Abstract 2496: First Human Experience with Intracoronary Red Light Irradiation for the Treatment of High Risk Non-Culprit Atheromatic Plaques
Intraluminal low-power red laser light (LPRLL) irradiation has been used for the prevention of restenosis after percutaneous coronary intervention. Except from the antiproliferative properties of LPRLL recent studies have shown that also enhances reendothelialization by promoting nitric oxide production. We hypothesized that by LPRLL irradiation of high risk plaques, as detected by coronary thermography, stabilization of these plaques may occur.
Methods.
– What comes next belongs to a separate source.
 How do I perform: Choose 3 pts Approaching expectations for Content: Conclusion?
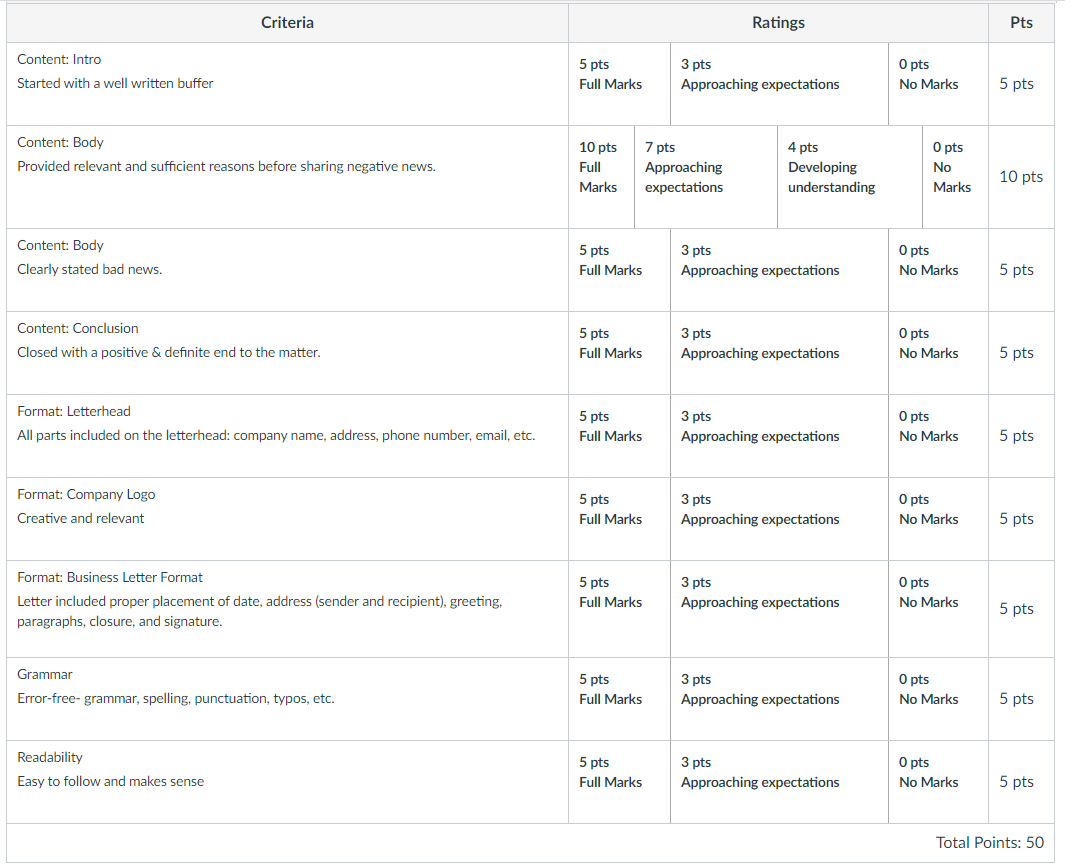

We included patients with ≥2 angiographically significant lesions at different vessels. Culprit lesions were identified in all patients by a combination of ECG, wall motion abnormalities, scintigraphic perfusion defects, and/or coronary angiogram. The non-culprit lesions were intermediate producing 50 –75% stenosis. In non-culprit lesions coronary thermography was performed by a dedicated thermography catheter (Epiphany, Medispes S.W., ZUG, Switzerland). The temperature difference (DT) was assigned as the difference between the atherosclerotic plaque and the proximal vessel wall. If DT was >0.05OC irradiation with LPRLL was performed. Low power red light was transmitted from a diode laser (650 nm) at an energy level of 10 mW. The system uses the CL Illuminator cold red laser light balloon catheters At the end of LPRLL irradiation repeat temperature measurement was performed.
Results. We included 11 patients in the study with 11 non-culprit lesions. The percentage of stenosis was 67±12%. Temperature measurement in the non-culprit lesions and application of LPRLL irradiation was performed without any complication. The mean DT at baseline was 0.09±0.08 oC. Immediately after LPRLL irradiation DT was reduced to 0.05±0.04 oC (p<0.02). In all patients there were no major adverse cardiac events at 30 days. Four month clinical, angiographic, IVUS and thermography follow-up will be available at the time of presentation.
Conclusions. In this first application of LPRLL for the treatment of high risk plaques, as recognized by coronary thermography, the immediate results were promising. Further studies are required to evaluate this method for the treatment of high risk plaques.